John D. Johnson | Processing IPUMS-USA data for my income by gender and age RStudio Table Contest entry

Processing IPUMS-USA data for my income by gender and age RStudio Table Contest entry

Thu, Sep 24, 2020 2-minute read

The following R code processes 2014-18 ACS microdata retrieved from IPUMS-USA into the summary tables used to build my RStudio 2020 Table Contest entry. The output tables can be retrieved at these links:

# NOTE: I cannot provide the source data for this table myself.
# You must download it from IPUMS-USA https://usa.ipums.org/usa/index.shtml

if (!require("ipumsr")) stop("Reading IPUMS data into R requires the ipumsr package. It can be installed using the following command: install.packages('ipumsr')")
library(tidyverse)
library(pollster)
library(labelled)

# This data was downloaded from IPUMS USA. It is the 2014-18 ACS microdata.
# The dataset is national, but it is filtered for people who are employed
ddi <- read_ipums_ddi("data/usa_00050.xml")
data <- read_ipums_micro(ddi)

fulltime <- data %>% 
  filter(UHRSWORK >= 37) %>%
  mutate(
    age_category = case_when(
      AGE < 35 ~ "Under 35",
      AGE %in% 35:49 ~ "35 to 50",
      AGE >= 50 ~ "50 plus"),
    age_category = factor(age_category,
                          levels = c("Under 35", "35 to 50", "50 plus")))

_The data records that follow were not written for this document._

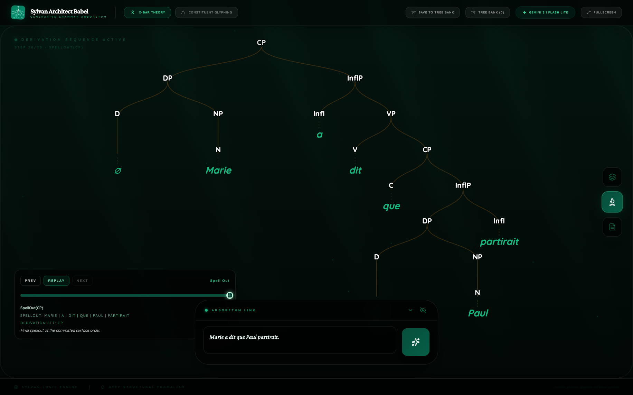Replay the derivation sequence
633x395 pixels.
coord(56,281)
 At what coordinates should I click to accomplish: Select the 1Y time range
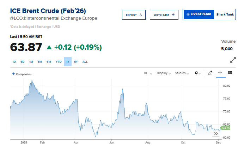coord(67,62)
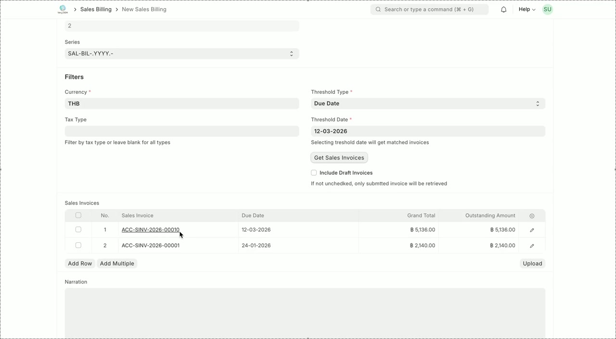Open the SU user avatar menu
The height and width of the screenshot is (339, 616).
[547, 9]
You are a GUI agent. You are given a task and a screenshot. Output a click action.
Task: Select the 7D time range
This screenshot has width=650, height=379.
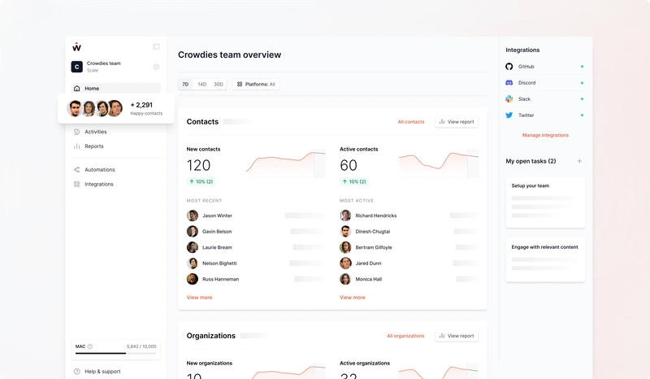coord(185,85)
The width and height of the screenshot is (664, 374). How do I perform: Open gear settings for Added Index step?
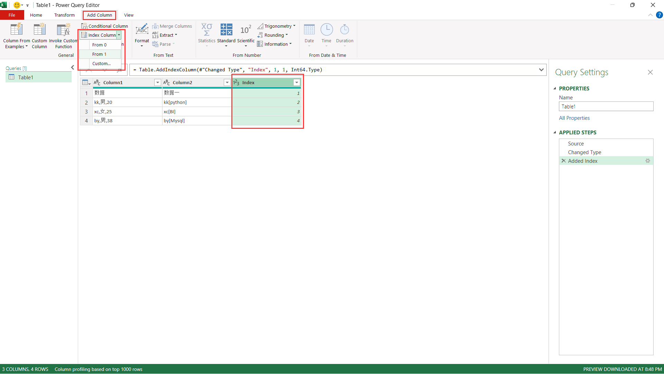[x=647, y=161]
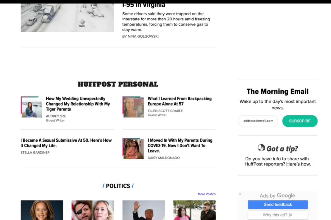Open Politics thumbnail of couple outdoors
Viewport: 331px width, 220px height.
click(195, 210)
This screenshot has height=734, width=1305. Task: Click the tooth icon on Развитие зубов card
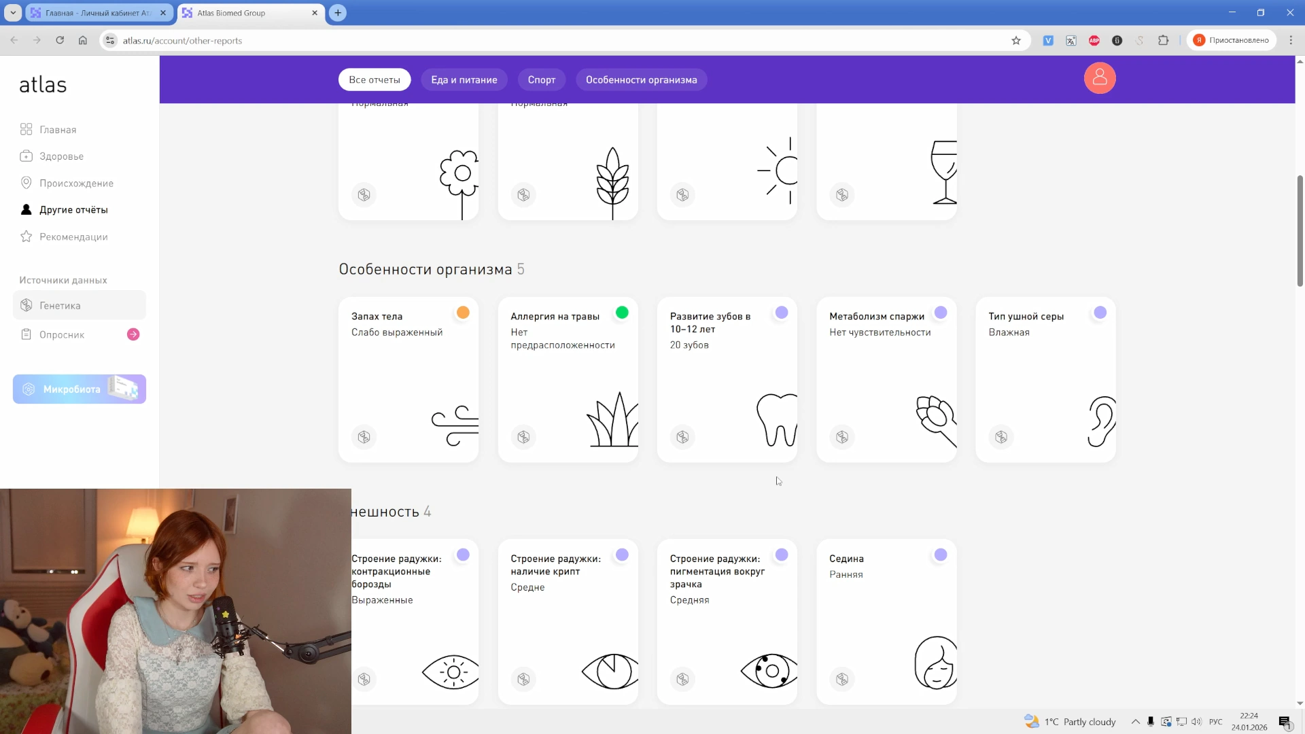coord(776,420)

total.jobs <- topline(fulltime, OCC2010, PERWT)
top.jobs <- total.jobs %>%
  slice_max(Frequency, n = 20) %>% 
  mutate(Response = as.character(Response)) %>%
  pull(Response)

# fulltime workers in the top 20 occupations
fulltime.top.jobs <- fulltime %>%
  mutate(OCC2010 = to_character(OCC2010)) %>%
  filter(OCC2010 %in% top.jobs)

income.by.sex.age <- fulltime.top.jobs %>%
  mutate(SEX = to_factor(SEX)) %>%
  group_by(OCC2010, SEX, age_category) %>%
  summarise(median_wage = Hmisc::wtd.quantile(INCWAGE, weights = PERWT, probs = 0.5)) %>%
  ungroup()
income.by.sex.age

jobs.by.sex <- crosstab(fulltime.top.jobs, OCC2010, SEX, PERWT,
                        unwt_n = T, format = "long") %>%
  mutate(age_category = "total")

write_csv(income.by.sex.age, "data/income_by_sex_and_age.csv")
write_csv(jobs.by.sex, "data/total_jobs_by_sex.csv")